Job losses are much higher in the urban areas – in June urban unemployment was pegged at nearly 15 per cent. In the rural areas, jobless rate was estimated at nearly 11 per cent. This wide difference is not surprising since farming is absorbing a huge proportion of the jobless people. Urban areas do not have that kind of options, except that migrant workers, like last year, quickly rushed back to villages leaving behind the towns and cities that they were working in. 

It must be noted that this was the lean season in agriculture – rabi harvest was over and kharif preparations yet to begin. This means that rural households were most vulnerable in this period, especially agricultural labourers and small/marginal farmers with little surplus grain and no savings to tide them over these hot months.

There is a concealed distress in these numbers. Agriculture supposedly absorbs a lot of excess labour, in crisis situations. Returning migrants start helping out on farms. Unemployed youth or others too join in. All these ‘extra’ people are counted as ‘employed’. But in reality, the same work is being done by an ever larger number of people. The same returns will be divided amongst a larger number of people, lowering individual incomes. It is disguised unemployment and its consequence is immiserisation.


In this dire situation, the governments should have come forth with immediate relief measures in the form of financial support for families, directions to employers not to hold back wages (earned or for the period of lockdowns), stopping evictions of tenants, free medical services and more food grains and essential items to working class families. However, just like last year, there has been no move from the miserly Modi government, nor from the cash-strapped state governments, barring a few. The only relief offered by the central government has been in the form of additional 5 kg food grain per month for those with ration cards. Not only is this amount of grain insufficient in itself but the absence of any other financial support has devastated working class families across the country.

Left parties, trade unions, farmers’ organisations and many people’s organisations have demanded that the Modi government should give up its policy of sitting on government funds and start spending money to help people. It has been demanded that at least Rs 7,500 be paid every month to all non-tax paying families as economic support to tide over the economic crisis. This should be in addition to at least 10 kg food grain and pulses etc over and above the monthly PDS grain that is given at present.

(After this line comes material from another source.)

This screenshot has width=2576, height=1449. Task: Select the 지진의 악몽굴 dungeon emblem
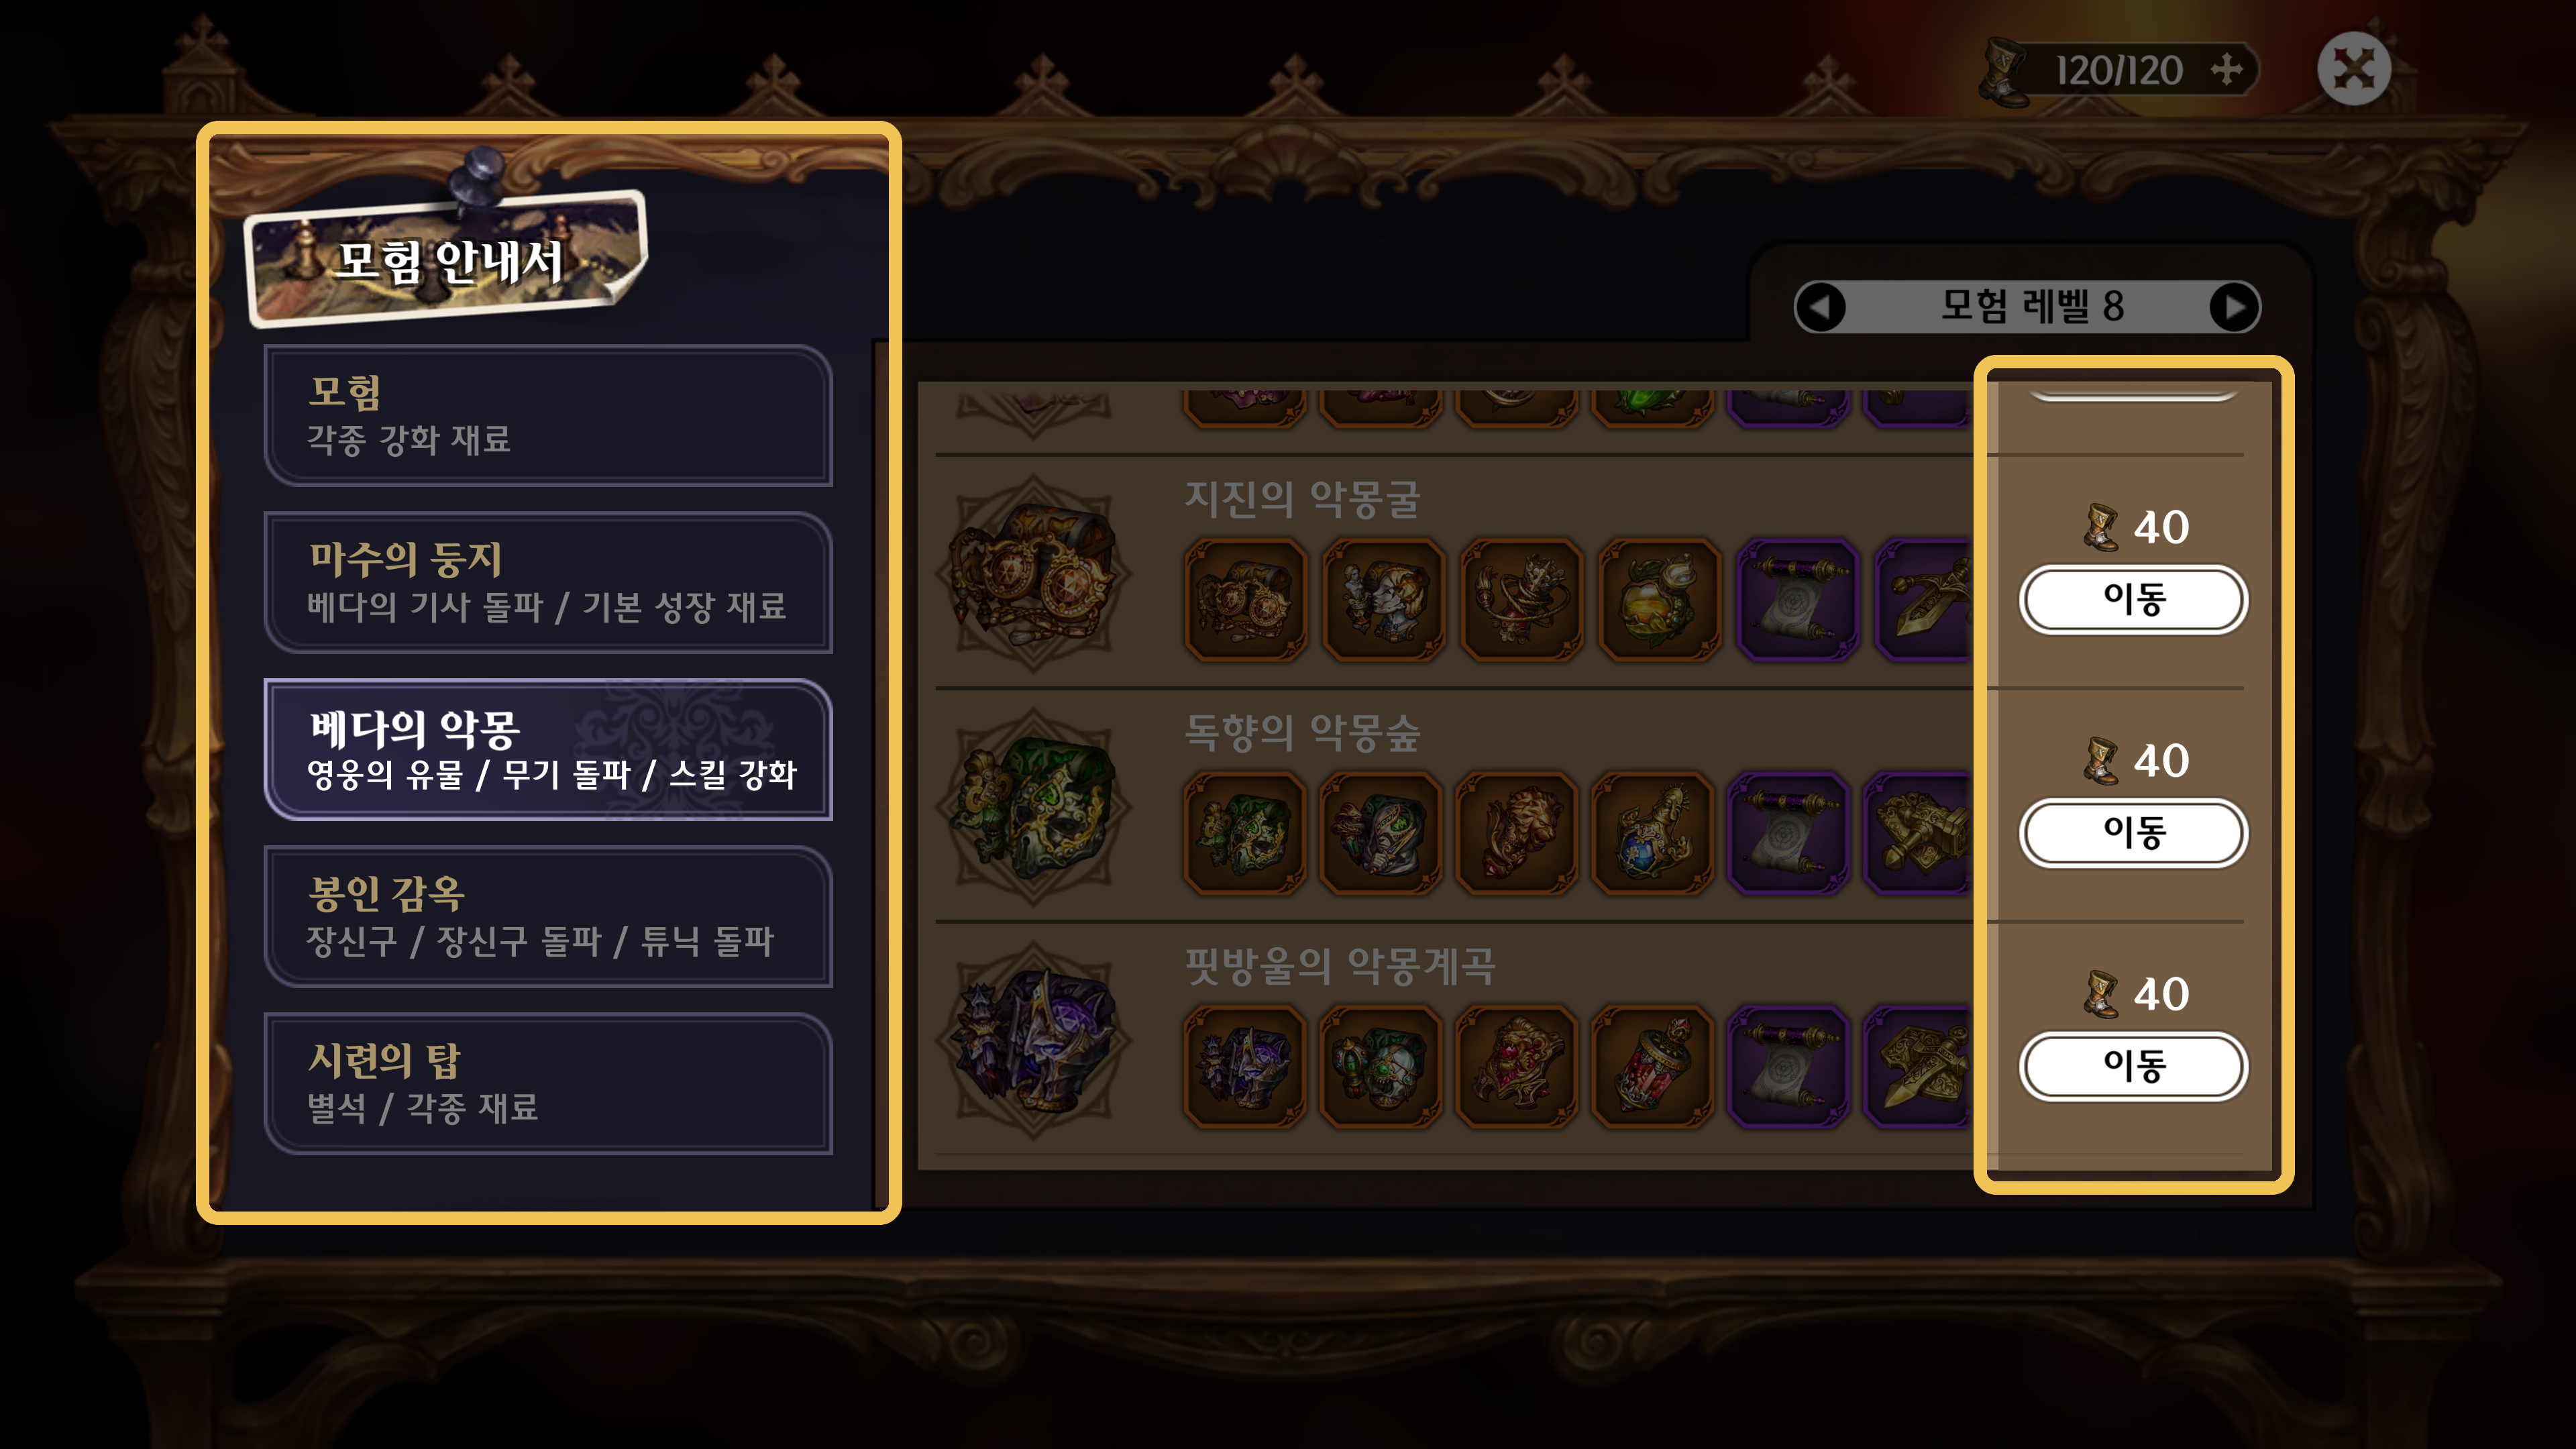1034,574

Such a policy would not only provide enormous relief to suffering people but it would also provide a real and meaningful stimulus to the economy, as opposed to the concessions and exemptions being given to corporate sector. Cash in the hands of people would generate demand in the economy and thus revive the flagging economy. This can happen only if the government abandons its neoliberal dogma of spending less on people’s welfare and more on wealthy elite. Not doing so will only increase and consolidate the gathering discontent against the Modi government in the coming months.